La donna, “proveniente da via Epiro, si immetteva sulla SS 106 Jonica dapprima con la manovra di svolta a destra e in seguito, dopo aver percorso qualche metro dall’intersezione stradale direzione Crotone, eseguiva una manovra d’inversione del senso di marcia (a sinistra, ndr) per portarsi sulla corsia riservata ai veicoli diretti verso Sibari e, con condotta colposa posta in essere in violazione delle norme di circolazione stradale, provocava la collisione con l’autocarro Scudo”. E’ quanto si legge nel Decreto di convalida del sequestro dei mezzi e nell’Informazione di garanzia della Procura della Repubblica di Castrovillari la quale, sulla scorta dei verbali della Polizia Stradale di Rossano che ha effettuato i rilievi, per il tramite del Pubblico Ministero Antonino Iannotta, ha aperto un procedimento penale e iscritto nel registro degli indagati l’automobilista, inizialmente per il reato di lesioni stradali gravissime e ora di omicidio stradale.

 

In seguito all’incidente Caligiuri, noto imprenditore della zona, è stato trasportato in condizioni disperate e in prognosi riservata all’ospedale con fratture costali multiple, frattura dello sterno e del femore in un quadro politraumatico molto delicato.
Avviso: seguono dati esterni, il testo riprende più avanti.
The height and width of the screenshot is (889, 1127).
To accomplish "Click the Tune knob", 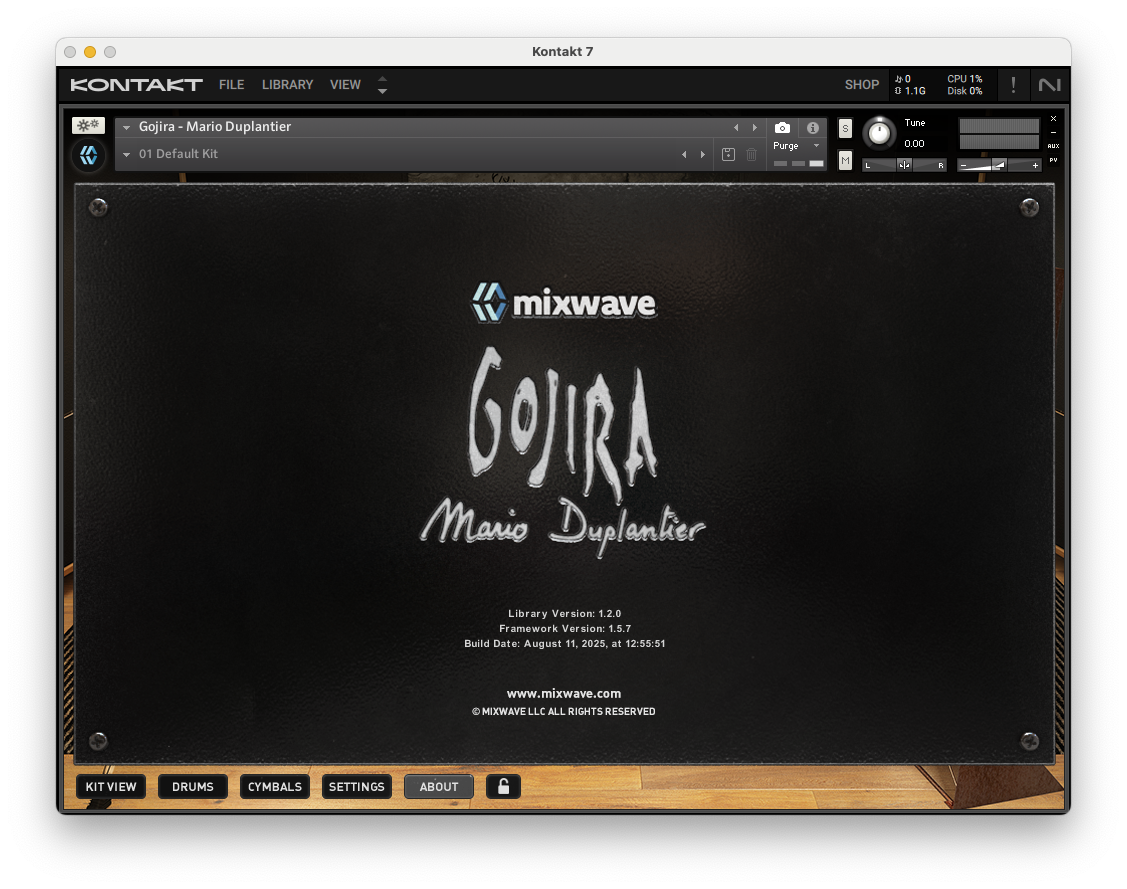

E purtroppo ieri, lunedì 18 giugno, è spirato lasciando nella disperazione i suoi cari: la moglie Rita, i figli Leonardo e Carmela e gli amati nipoti i quali, per fare piena luce sull’incidente e ottenere giustizia, attraverso il consulente personale Luigi Cisonna, si sono affidati a Studio 3A, società specializzata a livello nazionale nella valutazione delle responsabilità in ogni tipologia di sinistro, a tutela dei diritti dei cittadini.

 

Tra i tanti messaggi di cordoglio per la morte di Caliguiri c’è anche quello espresso dall’ingegner Fabio Publiese, Presidente dell’Associazione “Basta Vittime sulla Strada Statale 106”, a cui, ironia del destino, Caligiuri era iscritto e di cui era un grande sostenitore condividendone idee, azioni e finalità. “Instancabile lavoratore, si informava continuamente della nostra attività ed era sempre pronto a sostenerci e a starci vicino. Marito e padre perfetto, amico esemplare ed indimenticabile sempre pronto, con il suo dolce sorriso, ad accogliere chiunque con il grande affetto che solo lui riusciva a trasmettere” lo ricorda commosso l’ing. Pugliese. I funerali di Antonio Caligiuri non sono stati ancora fissati: la salma è a disposizione dell’autorità giudiziaria che potrebbe disporre l’esame autoptico.